Strength And Conditioning
“A strong core is essential to improving running, along with reducing injuries”
As part of the club we run strength and conditioning on Thursdays. In addition to this try and complete the 2 circuits below once a week!
If you find the circuits too easy, build up the reps, and complete more circuits.
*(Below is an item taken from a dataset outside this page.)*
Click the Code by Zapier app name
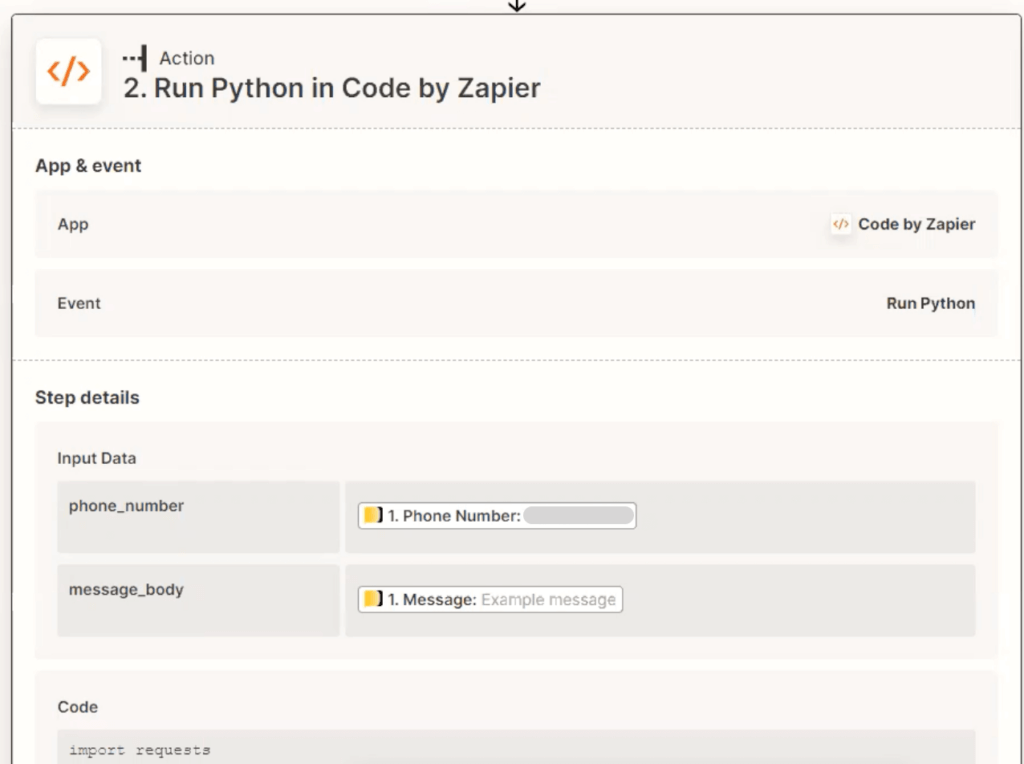The height and width of the screenshot is (764, 1024). tap(916, 225)
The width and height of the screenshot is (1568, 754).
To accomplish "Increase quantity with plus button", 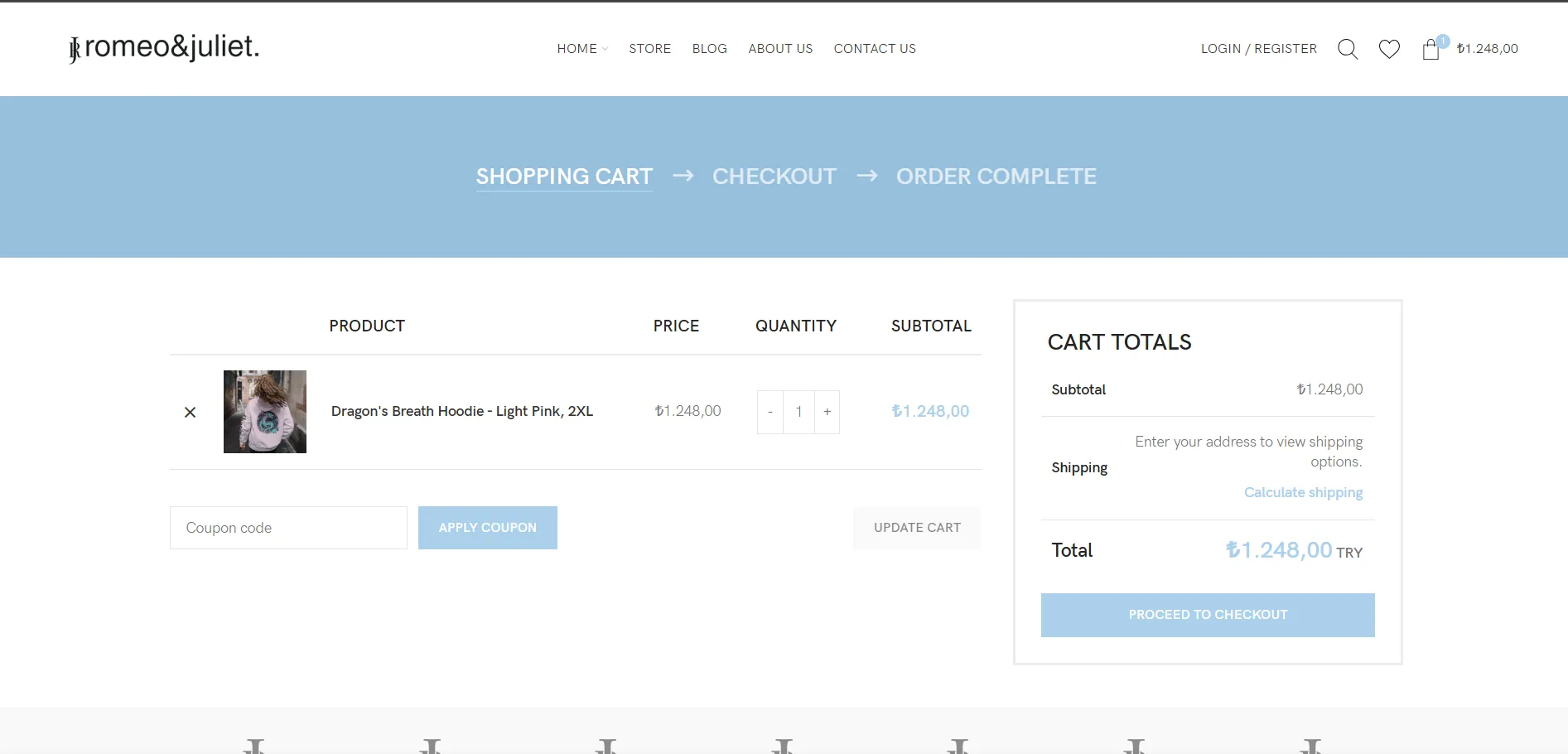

As a foundation to this check out these 7 key exercises here, try to nail the form of these for maximum benefit
Core 1
Complete 1 minute per exercise.
Repeat 3 times with 1 minute break between circuits
1) Dead Bug
12 each side
Alternate Sides, keeping base of back on flat grounds.
2) Glute bridge
12 reps
Press through the heels. Push hips upward. To increase difficulty use weight on hips / raise one leg of floor
3) Twisting side plank
8 reps each side
4) Press up
12 reps
5) High reach sit up
30 seconds each side
2) V Sit
Make sure to stay balanced.
Core 2 - Complete circuit 3 times, 2 minutes between each,
Burpees
12 Burpees
Squat
12 reps
Hold medicine ball r do jump squats to increase difficulty.
Scissor legs
Alternate legs on top. 12 times each side.
Plank, with Shoulder touch
12 Shoulder touches each side.
Russian Twists
12 each side.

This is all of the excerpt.